To do.
Look below for the line with "Where should I". Retype it and every line after it to the end, exactly, but leave out the pictures.

Available data.

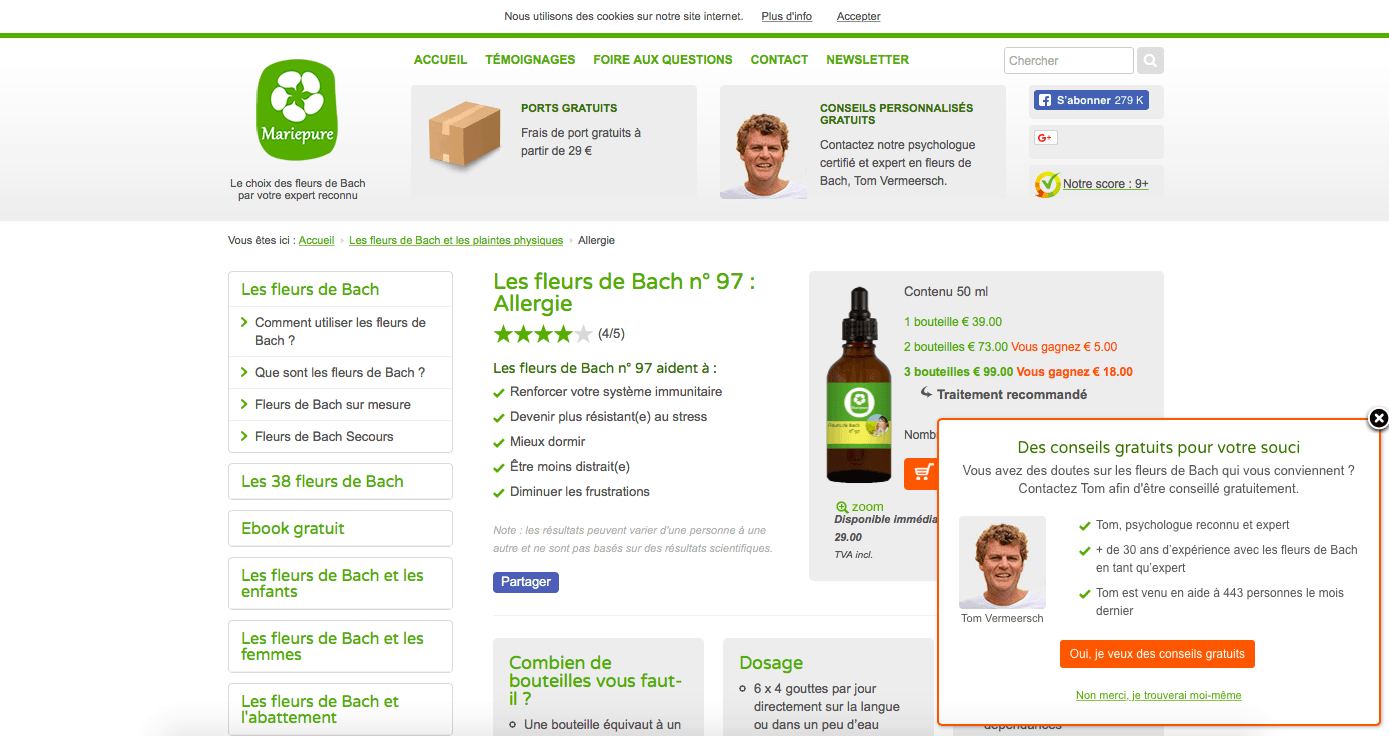The width and height of the screenshot is (1389, 736).
Task: Click 'Oui, je veux des conseils gratuits'
Action: point(1156,654)
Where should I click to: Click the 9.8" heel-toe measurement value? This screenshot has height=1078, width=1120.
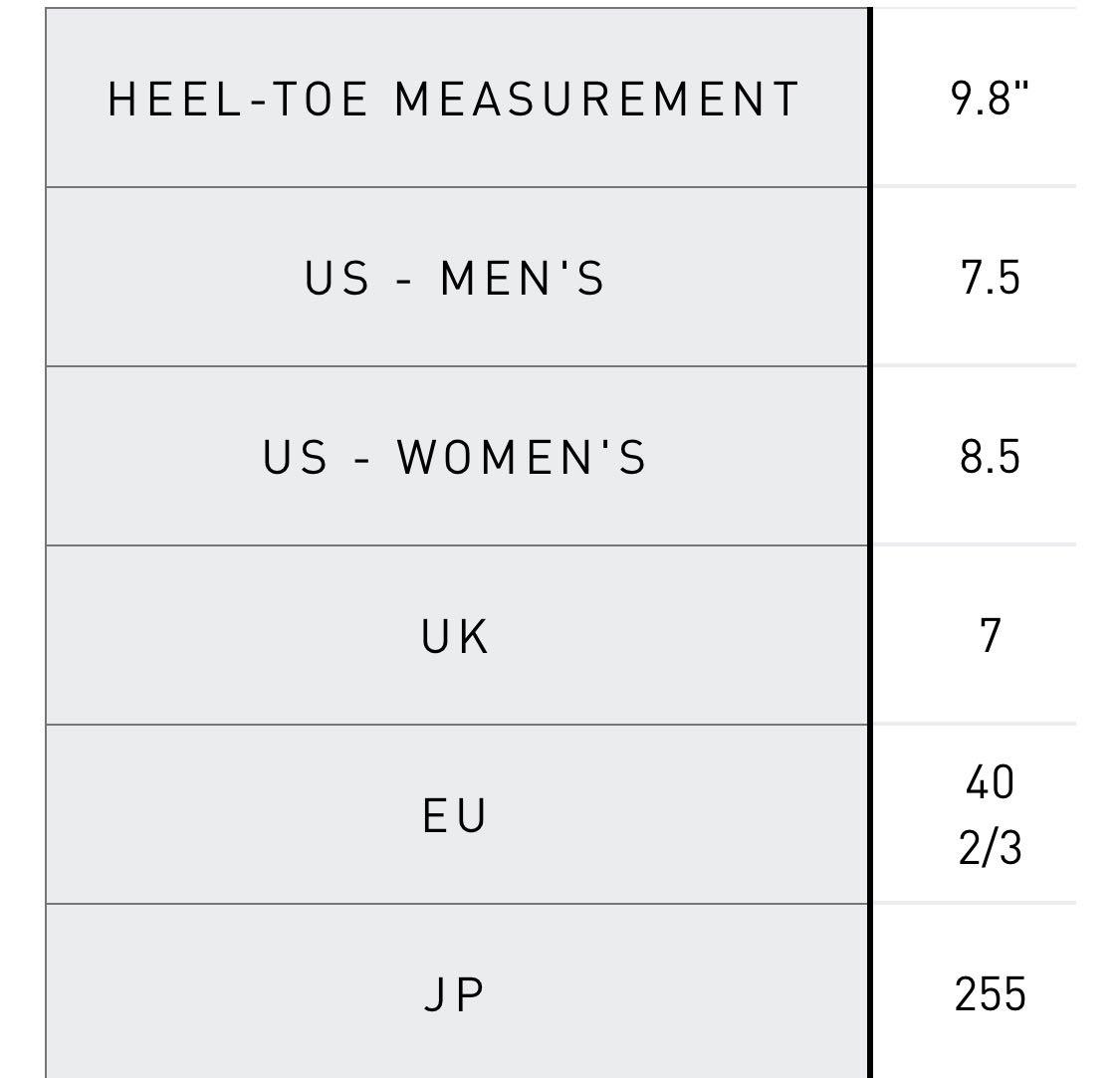990,98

Task output.
Where should I click to: Click the 9.8" heel-toe measurement value? This screenshot has height=1078, width=1120.
990,98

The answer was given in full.